Vous m’avez montré la porte des prisons et je n’ai pas besoin d’en savoir plus.
Vous et votre frère avez fait votre part du contrat. Nous n’avons plus besoin
de vous. Partez dès demain.
    Elle ne s’attendait pas à ces paroles et resta
interdite. Soulagée aussi, car elle avait peur de ce qui pourrait lui arriver
et des supplices qu’elle subirait s’ils étaient pris. Mais pouvait-elle
accepter ? Depuis la mort de sa mère et du cardinal Ubaldi, elle n’avait
connu aucun ami, à part son frère, bien sûr. Or, durant les trois jours du
voyage, elle avait eu le sentiment apaisant d’appartenir à une vraie
fraternité.
    Quitter ces compagnons ainsi n’était-il pas un
lâche abandon ?
    — Agiriez-vous ainsi à ma place ?
    — Je suis un homme d’armes, Marianne !
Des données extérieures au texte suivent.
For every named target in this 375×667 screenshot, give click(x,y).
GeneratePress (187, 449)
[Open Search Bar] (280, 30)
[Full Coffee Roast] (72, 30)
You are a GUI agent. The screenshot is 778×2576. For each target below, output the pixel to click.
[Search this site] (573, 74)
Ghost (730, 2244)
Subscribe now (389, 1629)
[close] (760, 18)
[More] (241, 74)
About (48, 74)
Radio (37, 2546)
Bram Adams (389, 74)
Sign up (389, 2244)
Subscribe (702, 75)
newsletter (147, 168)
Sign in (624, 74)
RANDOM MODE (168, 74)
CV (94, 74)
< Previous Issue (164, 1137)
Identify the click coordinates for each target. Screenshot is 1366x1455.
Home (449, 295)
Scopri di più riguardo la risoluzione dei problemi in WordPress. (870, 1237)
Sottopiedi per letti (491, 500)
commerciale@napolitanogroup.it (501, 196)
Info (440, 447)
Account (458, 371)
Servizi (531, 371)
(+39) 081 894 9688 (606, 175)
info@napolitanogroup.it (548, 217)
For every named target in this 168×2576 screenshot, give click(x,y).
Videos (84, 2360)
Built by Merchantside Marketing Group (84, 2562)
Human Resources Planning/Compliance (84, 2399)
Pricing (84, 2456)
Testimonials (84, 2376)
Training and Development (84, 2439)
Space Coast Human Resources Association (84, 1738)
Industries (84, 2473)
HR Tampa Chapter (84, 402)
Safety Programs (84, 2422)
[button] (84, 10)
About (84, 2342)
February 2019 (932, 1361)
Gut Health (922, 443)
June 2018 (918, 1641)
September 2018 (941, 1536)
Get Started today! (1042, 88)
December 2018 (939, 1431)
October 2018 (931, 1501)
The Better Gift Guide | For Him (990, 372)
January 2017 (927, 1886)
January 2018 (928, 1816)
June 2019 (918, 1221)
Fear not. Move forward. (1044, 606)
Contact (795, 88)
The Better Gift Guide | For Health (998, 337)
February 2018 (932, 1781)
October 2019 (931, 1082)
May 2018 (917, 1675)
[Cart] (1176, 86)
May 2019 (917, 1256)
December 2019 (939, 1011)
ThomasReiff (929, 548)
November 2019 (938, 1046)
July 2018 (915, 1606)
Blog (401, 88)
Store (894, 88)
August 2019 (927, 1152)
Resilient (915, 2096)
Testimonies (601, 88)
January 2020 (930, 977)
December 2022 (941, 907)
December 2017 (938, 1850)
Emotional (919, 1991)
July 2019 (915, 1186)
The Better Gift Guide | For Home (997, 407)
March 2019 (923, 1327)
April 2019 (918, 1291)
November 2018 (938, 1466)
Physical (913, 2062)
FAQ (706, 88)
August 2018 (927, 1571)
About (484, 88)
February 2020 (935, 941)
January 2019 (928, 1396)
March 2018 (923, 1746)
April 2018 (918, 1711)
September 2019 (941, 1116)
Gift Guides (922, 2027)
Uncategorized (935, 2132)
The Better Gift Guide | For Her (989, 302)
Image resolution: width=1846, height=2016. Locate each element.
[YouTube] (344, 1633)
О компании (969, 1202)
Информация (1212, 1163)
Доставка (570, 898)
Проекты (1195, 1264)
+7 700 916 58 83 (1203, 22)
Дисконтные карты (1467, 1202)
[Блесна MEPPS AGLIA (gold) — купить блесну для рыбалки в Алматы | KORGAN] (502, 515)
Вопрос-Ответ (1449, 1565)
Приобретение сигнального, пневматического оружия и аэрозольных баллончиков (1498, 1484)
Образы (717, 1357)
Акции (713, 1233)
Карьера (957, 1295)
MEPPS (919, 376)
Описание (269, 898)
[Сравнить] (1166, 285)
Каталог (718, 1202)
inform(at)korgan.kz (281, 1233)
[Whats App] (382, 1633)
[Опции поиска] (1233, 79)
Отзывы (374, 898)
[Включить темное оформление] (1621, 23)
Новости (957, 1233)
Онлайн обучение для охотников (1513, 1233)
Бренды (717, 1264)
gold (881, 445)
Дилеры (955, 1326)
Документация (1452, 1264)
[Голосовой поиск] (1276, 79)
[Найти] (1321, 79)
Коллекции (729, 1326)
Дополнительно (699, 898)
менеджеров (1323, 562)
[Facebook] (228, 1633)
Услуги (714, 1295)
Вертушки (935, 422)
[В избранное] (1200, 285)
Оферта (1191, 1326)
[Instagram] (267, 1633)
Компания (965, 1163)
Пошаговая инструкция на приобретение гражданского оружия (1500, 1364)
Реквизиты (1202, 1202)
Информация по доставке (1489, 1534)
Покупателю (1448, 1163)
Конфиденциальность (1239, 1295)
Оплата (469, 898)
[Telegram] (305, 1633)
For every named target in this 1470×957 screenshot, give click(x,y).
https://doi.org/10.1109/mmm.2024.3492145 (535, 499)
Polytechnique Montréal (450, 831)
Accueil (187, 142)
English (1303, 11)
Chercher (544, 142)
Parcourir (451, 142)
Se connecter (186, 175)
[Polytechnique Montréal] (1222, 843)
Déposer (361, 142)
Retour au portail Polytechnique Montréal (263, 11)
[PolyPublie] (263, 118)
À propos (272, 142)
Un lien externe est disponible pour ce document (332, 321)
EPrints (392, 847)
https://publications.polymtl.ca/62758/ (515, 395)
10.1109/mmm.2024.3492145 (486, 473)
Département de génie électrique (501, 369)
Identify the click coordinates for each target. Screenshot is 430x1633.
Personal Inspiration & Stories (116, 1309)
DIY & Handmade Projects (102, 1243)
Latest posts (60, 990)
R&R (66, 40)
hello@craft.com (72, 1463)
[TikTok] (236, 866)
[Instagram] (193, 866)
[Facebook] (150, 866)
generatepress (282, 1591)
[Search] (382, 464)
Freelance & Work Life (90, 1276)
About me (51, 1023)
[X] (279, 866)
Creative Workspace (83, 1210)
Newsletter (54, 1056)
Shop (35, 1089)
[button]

Je sais affronter le danger et me défendre contre lui.
    — Qu’allez-vous faire, si nous partons ?
    — Arslan détruira la porte des cachots après
avoir posé une boîte de poudre noire. Nous délivrerons Roncelin et nous
mettrons le feu au château. Dans le désordre qui suivra, nous gagnerons le
pont-levis l’épée à la main. Nous sortirons et nous emparerons des chevaux. La
nuit, il ne doit pas y avoir une forte garde à la porte du plateau et nous
passerons sans peine. Si vous et votre frère êtes avec nous, vous nous gênerez.
    — Je vous gênerai moins qu’Ibn Rushd et Nedjm
Arslan qui ne savent pas se battre. Serez-vous seul à affronter toute la
garnison ? Guilhem restera-t-il ? Et Roncelin se battra-t-il avec
vous ? Que ferez-vous s’il est blessé ou enchaîné ?
    — S’il est enchaîné, Nedjm Arslan fera fondre
ses fers, ou je les briserai d’un coup de hache. Quant à Guilhem, il restera
avec nous. Vous n’avez qu’à vous disputer avec lui pour avoir un prétexte de
séparation.
    — Lui avez-vous parlé ?
    — Je vais le faire, les autres sont d’accord.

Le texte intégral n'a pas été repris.